- Task item: Output the data in full. Keep every word exact and exclude the pictures.

- Input records:
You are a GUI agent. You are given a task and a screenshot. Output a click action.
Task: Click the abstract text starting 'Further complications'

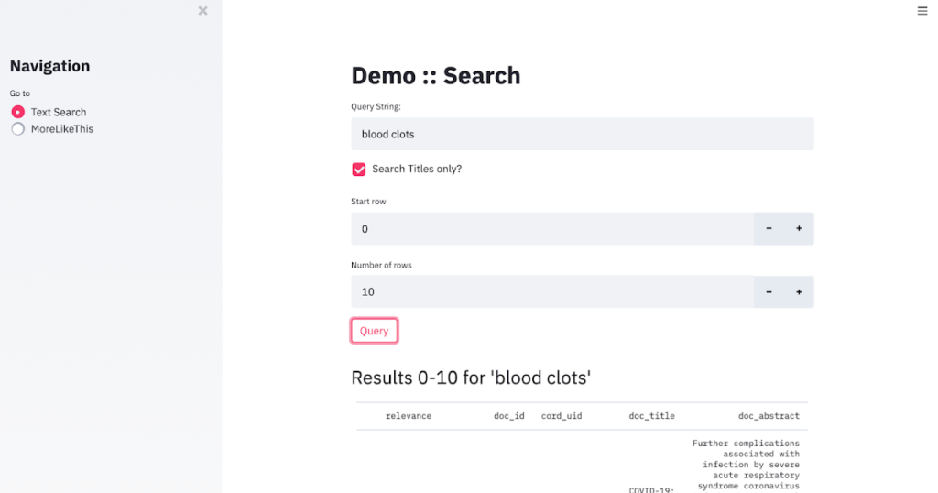click(x=745, y=465)
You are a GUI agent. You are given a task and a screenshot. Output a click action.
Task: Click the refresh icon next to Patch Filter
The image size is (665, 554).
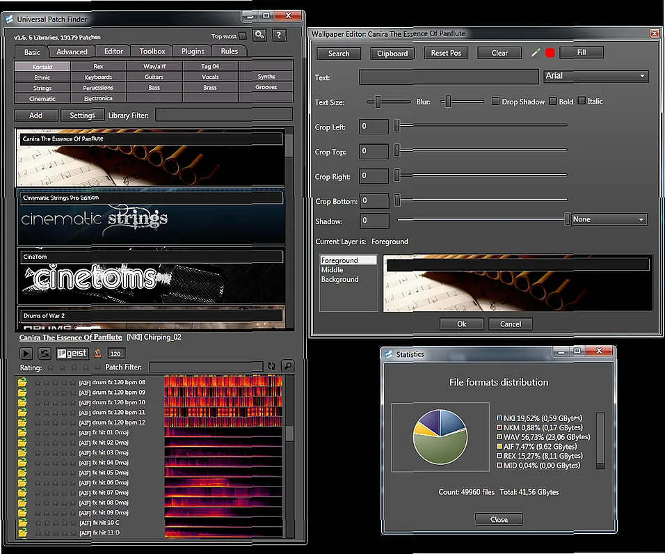[271, 367]
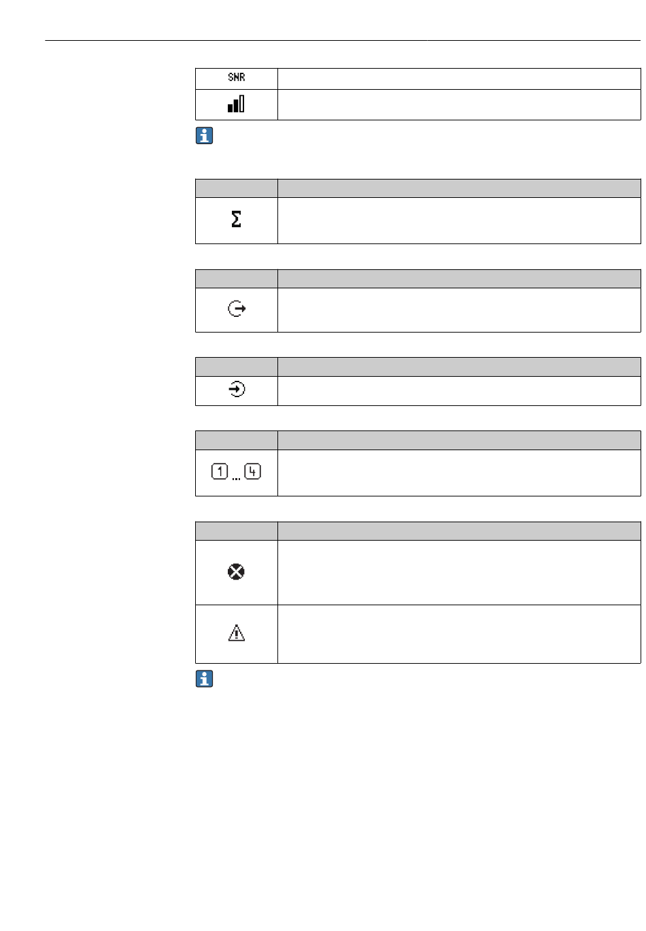Viewport: 646px width, 931px height.
Task: Click the empty description cell beside sigma symbol
Action: (x=459, y=220)
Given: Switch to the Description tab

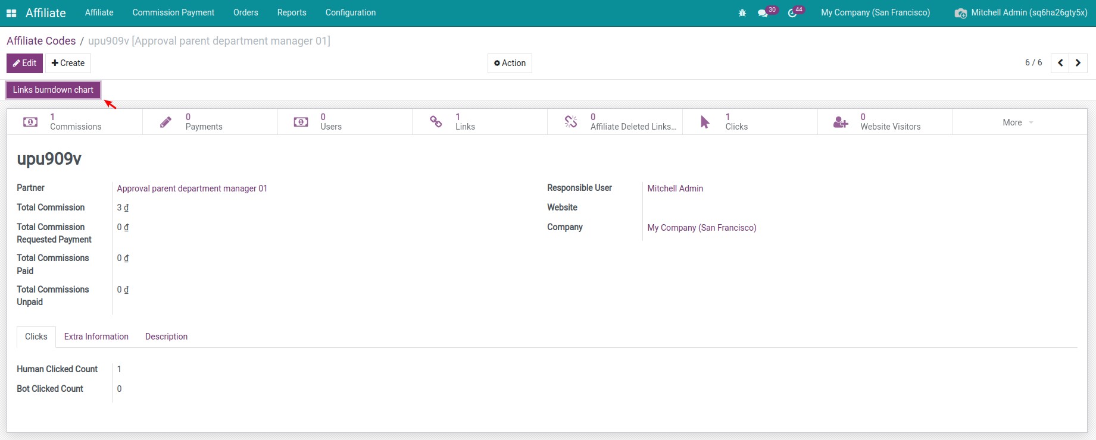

- Exercise answer:
You are a GUI agent. You are given a task and a screenshot. Output a click action.
Task: Click the abstract text starting 'Further complications'

click(x=745, y=465)
You are a GUI agent. You are given a task and a screenshot. Output a click action.
Task: Click the refresh icon next to Patch Filter
The image size is (665, 554).
[271, 367]
Viewport: 646px width, 931px height.
Task: Click the empty description cell beside sigma symbol
Action: (x=459, y=220)
Given: Switch to the Description tab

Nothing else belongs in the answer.